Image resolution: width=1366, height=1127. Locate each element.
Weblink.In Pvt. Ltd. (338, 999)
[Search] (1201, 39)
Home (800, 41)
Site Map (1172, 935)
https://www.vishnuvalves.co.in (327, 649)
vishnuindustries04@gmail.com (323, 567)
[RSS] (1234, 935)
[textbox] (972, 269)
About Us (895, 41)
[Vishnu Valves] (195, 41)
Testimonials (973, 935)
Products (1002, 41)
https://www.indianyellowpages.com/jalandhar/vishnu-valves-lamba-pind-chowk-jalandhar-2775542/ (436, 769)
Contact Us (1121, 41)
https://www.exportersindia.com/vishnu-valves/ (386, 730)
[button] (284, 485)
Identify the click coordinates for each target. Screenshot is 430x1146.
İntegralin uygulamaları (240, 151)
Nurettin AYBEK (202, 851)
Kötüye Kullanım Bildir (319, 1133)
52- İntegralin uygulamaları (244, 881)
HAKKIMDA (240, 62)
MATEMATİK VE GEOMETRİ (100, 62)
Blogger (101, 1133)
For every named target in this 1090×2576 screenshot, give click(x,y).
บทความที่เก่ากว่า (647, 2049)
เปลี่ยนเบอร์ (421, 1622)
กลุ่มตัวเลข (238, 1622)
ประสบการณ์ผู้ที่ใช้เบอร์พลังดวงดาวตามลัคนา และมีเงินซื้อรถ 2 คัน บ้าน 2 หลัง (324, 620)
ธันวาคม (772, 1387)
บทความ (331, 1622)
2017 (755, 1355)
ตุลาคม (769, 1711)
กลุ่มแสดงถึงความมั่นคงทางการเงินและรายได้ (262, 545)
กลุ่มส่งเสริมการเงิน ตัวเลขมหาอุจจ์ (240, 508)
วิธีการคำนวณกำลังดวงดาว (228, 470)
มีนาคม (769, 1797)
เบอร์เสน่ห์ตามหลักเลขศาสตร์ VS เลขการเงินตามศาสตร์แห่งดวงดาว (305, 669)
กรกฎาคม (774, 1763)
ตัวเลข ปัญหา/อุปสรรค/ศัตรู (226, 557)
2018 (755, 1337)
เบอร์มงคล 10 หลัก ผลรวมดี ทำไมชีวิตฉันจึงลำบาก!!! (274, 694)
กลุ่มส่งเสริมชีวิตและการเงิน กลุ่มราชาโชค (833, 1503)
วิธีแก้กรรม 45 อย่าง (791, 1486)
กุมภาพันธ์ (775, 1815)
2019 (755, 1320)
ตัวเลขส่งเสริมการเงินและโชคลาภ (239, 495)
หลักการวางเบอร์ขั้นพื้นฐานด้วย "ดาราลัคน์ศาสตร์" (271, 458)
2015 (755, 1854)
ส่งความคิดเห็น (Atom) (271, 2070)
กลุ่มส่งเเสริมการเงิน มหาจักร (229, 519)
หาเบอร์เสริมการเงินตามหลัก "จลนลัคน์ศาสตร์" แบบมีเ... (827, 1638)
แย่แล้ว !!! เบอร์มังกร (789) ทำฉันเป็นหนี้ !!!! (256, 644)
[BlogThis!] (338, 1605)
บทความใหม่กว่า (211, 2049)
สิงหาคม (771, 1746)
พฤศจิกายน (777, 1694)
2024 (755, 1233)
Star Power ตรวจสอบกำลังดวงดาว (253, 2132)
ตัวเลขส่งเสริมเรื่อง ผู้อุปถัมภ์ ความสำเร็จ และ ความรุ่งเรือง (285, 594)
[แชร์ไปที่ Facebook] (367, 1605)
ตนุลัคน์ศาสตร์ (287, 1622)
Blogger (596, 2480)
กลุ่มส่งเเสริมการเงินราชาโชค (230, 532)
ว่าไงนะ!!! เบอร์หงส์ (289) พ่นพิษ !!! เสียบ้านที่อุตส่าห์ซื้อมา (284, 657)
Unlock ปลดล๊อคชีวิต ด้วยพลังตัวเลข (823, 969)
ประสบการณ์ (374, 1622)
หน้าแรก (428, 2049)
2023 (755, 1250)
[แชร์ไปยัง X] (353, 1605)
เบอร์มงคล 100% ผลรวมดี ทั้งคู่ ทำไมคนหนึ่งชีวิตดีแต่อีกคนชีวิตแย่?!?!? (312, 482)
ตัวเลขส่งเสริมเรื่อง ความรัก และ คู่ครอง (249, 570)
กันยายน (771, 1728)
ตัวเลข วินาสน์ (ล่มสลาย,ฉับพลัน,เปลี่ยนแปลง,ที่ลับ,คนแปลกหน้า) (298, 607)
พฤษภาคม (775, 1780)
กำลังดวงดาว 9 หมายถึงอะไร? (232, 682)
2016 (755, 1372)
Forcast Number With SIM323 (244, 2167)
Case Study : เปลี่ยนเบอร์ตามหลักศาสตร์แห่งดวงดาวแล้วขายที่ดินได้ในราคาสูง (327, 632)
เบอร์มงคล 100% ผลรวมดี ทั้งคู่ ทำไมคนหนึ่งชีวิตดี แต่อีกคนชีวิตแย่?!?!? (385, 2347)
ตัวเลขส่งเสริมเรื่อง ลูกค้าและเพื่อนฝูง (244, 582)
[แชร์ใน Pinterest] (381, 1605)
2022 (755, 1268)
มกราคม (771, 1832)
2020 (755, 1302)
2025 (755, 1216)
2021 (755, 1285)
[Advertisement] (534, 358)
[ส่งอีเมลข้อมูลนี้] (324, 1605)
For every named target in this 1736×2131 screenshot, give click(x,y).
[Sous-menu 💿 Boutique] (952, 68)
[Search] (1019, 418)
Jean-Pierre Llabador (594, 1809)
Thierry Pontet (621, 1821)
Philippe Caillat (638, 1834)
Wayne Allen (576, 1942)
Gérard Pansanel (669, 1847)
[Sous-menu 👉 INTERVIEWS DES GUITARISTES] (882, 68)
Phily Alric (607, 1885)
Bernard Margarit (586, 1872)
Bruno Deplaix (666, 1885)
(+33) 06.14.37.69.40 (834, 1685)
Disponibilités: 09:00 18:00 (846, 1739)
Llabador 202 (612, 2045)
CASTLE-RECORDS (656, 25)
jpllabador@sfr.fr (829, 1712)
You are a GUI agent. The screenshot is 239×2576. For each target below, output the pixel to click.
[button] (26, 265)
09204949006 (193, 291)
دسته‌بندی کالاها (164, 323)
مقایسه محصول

WORK TO BE COMPLETED
What are the lines above, starting at the one with "İntegralin uygulamaları (240, 151)" and ending at the one with "พฤษภาคม (775, 1780)"? Give them again exactly, and only them.

TASK SOLUTION
İntegralin uygulamaları (240, 151)
Nurettin AYBEK (202, 851)
Kötüye Kullanım Bildir (319, 1133)
52- İntegralin uygulamaları (244, 881)
HAKKIMDA (240, 62)
MATEMATİK VE GEOMETRİ (100, 62)
Blogger (101, 1133)
For every named target in this 1090×2576 screenshot, give click(x,y).
บทความที่เก่ากว่า (647, 2049)
เปลี่ยนเบอร์ (421, 1622)
กลุ่มตัวเลข (238, 1622)
ประสบการณ์ผู้ที่ใช้เบอร์พลังดวงดาวตามลัคนา และมีเงินซื้อรถ 2 คัน บ้าน 2 หลัง (324, 620)
ธันวาคม (772, 1387)
บทความ (331, 1622)
2017 (755, 1355)
ตุลาคม (769, 1711)
กลุ่มแสดงถึงความมั่นคงทางการเงินและรายได้ (262, 545)
กลุ่มส่งเสริมการเงิน ตัวเลขมหาอุจจ์ (240, 508)
วิธีการคำนวณกำลังดวงดาว (228, 470)
มีนาคม (769, 1797)
เบอร์เสน่ห์ตามหลักเลขศาสตร์ VS เลขการเงินตามศาสตร์แห่งดวงดาว (305, 669)
กรกฎาคม (774, 1763)
ตัวเลข ปัญหา/อุปสรรค/ศัตรู (226, 557)
2018 (755, 1337)
เบอร์มงคล 10 หลัก ผลรวมดี ทำไมชีวิตฉันจึงลำบาก!!! (274, 694)
กลุ่มส่งเสริมชีวิตและการเงิน กลุ่มราชาโชค (833, 1503)
วิธีแก้กรรม 45 อย่าง (791, 1486)
กุมภาพันธ์ (775, 1815)
2019 (755, 1320)
ตัวเลขส่งเสริมการเงินและโชคลาภ (239, 495)
หลักการวางเบอร์ขั้นพื้นฐานด้วย "ดาราลัคน์ศาสตร์" (271, 458)
2015 (755, 1854)
ส่งความคิดเห็น (Atom) (271, 2070)
กลุ่มส่งเเสริมการเงิน มหาจักร (229, 519)
หาเบอร์เสริมการเงินตามหลัก "จลนลัคน์ศาสตร์" แบบมีเ... (827, 1638)
แย่แล้ว !!! เบอร์มังกร (789) ทำฉันเป็นหนี้ !!!! (256, 644)
[BlogThis!] (338, 1605)
บทความใหม่กว่า (211, 2049)
สิงหาคม (771, 1746)
พฤศจิกายน (777, 1694)
2024 (755, 1233)
Star Power ตรวจสอบกำลังดวงดาว (253, 2132)
ตัวเลขส่งเสริมเรื่อง ผู้อุปถัมภ์ ความสำเร็จ และ ความรุ่งเรือง (285, 594)
[แชร์ไปที่ Facebook] (367, 1605)
ตนุลัคน์ศาสตร์ (287, 1622)
Blogger (596, 2480)
กลุ่มส่งเเสริมการเงินราชาโชค (230, 532)
ว่าไงนะ!!! เบอร์หงส์ (289) พ่นพิษ !!! เสียบ้านที่อุตส่าห์ซื้อมา (284, 657)
Unlock ปลดล๊อคชีวิต ด้วยพลังตัวเลข (823, 969)
ประสบการณ์ (374, 1622)
หน้าแรก (428, 2049)
2023 (755, 1250)
[แชร์ไปยัง X] (353, 1605)
เบอร์มงคล 100% ผลรวมดี ทั้งคู่ ทำไมคนหนึ่งชีวิตดีแต่อีกคนชีวิตแย่?!?!? (312, 482)
ตัวเลขส่งเสริมเรื่อง ความรัก และ คู่ครอง (249, 570)
กันยายน (771, 1728)
ตัวเลข วินาสน์ (ล่มสลาย,ฉับพลัน,เปลี่ยนแปลง,ที่ลับ,คนแปลกหน้า) (298, 607)
พฤษภาคม (775, 1780)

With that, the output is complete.